Task statement
In two sentences, summarize the excerpt on iterative detection that follows.

BEGIN Document extract

6.3 Numerical example of iterative detection in a digital communication system

This example focus on the iterative MMSE-PIC detector, described in Section 5.4, employing a convolutional code aiming error correction capability. In order to provide an optimal reference for energy efficient comparison, we consider the GAD to emulate a SISO MLD, resulting in a hypothetical FER lower bound. We also present the results for the non-iterative detectors MMSE-OSIC and SD, both employing intra-frame interleaving, hard demapping and hard channel decoding. The simulation employs the same parameters used in the uncoded example with supplementary information given by Table 6.

TABLE 6

TABLE 6. Supplementary parameters for the iterative detection simulation.

Figure 12 illustrates the BER behavior for the same channel coding parameters, accenting the difference between non-iterative hard detectors and an iterative soft approach. The MMSE-OSIC poorly performs as a result of error propagation and single iteration execution. The conventional SD, although able to close achieves the ML criteria, are also still far away from the iterative MMSE-PIC once its detection is based only on the constellation constraint. It is worth to mention the availability of SISO-SD in literature (Studer and Bölcskei, 2010; Witte et al., 2010) that approaches the optimal performance in SM-MIMO applications. In this work, we replace this intricate detector by the so called genie detection.

FIGURE 12

FIGURE 12. BER Monte Carlo simulation of a coded 16-QAM employing a 4 × 4 SM-MIMO-OFDM in time-varying and frequency selective channel.

In Figure 13, we analyze the FER performance w.r.t. a reference lower bound given by the GAD, based on the detected codeword from the MMSE-PIC. Whenever a bit error is detected in a codeword, the simulation accounts for a frame error. Once again, both non-iterative MMSE-OSIC and SD are positioned on the right of the iterative MMSE-PIC, this last one exhibiting a close to optimal result. This demonstrates that, among all detectors analyzed, the MMSE-PIC shows a prominent performance not only in terms of energy efficiency but also in complexity meaning, comparable to the cubic order of the MMSE-OSIC.

FIGURE 13

FIGURE 13. FER Monte Carlo simulation of a coded 16-QAM employing a 4 × 4 SM-MIMO-OFDM in time-varying and frequency selective channel.

7 Conclusion

In this review, linear estimators based on the classical LMMSE was discussed, including its intricate derivations, generally omitted even in textbooks. These detailed descriptions might be helpful on proposing new estimators or low complexity approximations. Regarding on complexity, a substantiated computing method is employed, based on FLOP counting for diverse involved operations, which can be a useful tool on the evaluation and comparison of different procedures. Moreover, the proposition of a BCRB permits to use an absolute reference for the MSE analysis. Although the CWCU-LMMSE MSE diverges from the BCRB in cases with potential for noise enhancement, this result does not reflect in the BER, being attributed to its unbiasedness characteristic, yielding to a better constellation grid fitting prior to detection. Note that, in similar situations, the LMMSE would also require a re-scaling in order to fit the constellation grid. In the case of the CWCU-LMMSE, this process is inherent.

END Document extract
BEGIN Material provided

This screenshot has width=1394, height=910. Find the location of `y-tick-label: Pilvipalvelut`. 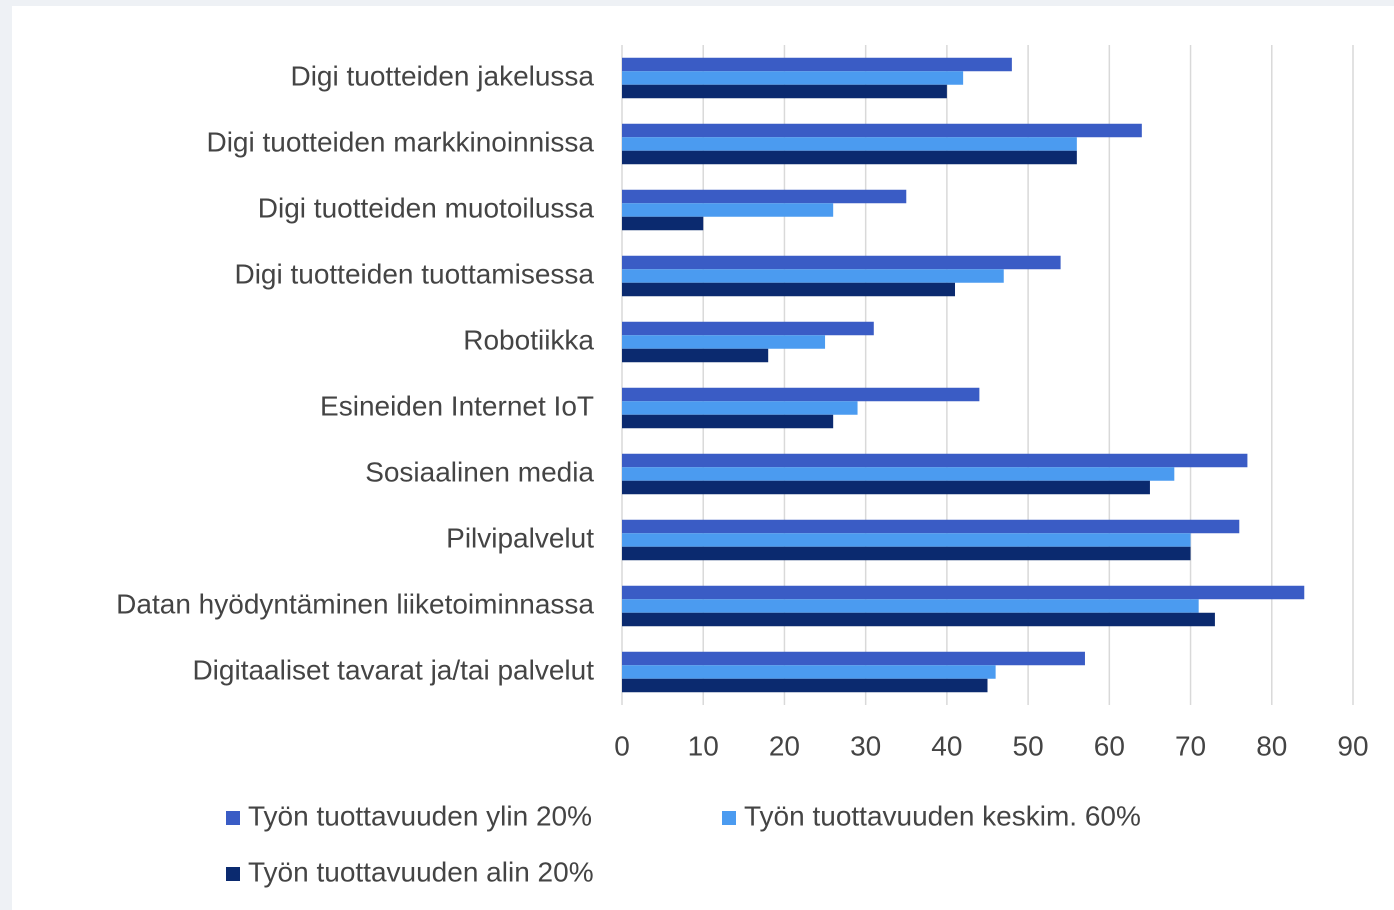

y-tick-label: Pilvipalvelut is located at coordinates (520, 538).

END Material provided
BEGIN Material provided

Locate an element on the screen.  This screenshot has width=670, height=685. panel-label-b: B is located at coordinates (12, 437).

END Material provided

Written answer
The excerpt presents a numerical example in which the iterative MMSE-PIC detector with a convolutional code is compared, in BER and FER simulations of a coded 16-QAM 4 × 4 SM-MIMO-OFDM system, with the non-iterative MMSE-OSIC and SD detectors and a GAD-based lower bound. The MMSE-PIC comes close to optimal with complexity comparable to the MMSE-OSIC's, and the conclusion notes that the review detailed LMMSE-based linear estimators, assessed complexity by FLOP counting, and proposed a BCRB as an absolute MSE reference, where the CWCU-LMMSE's divergence in noise-enhancement cases does not carry over into the BER because of its unbiasedness.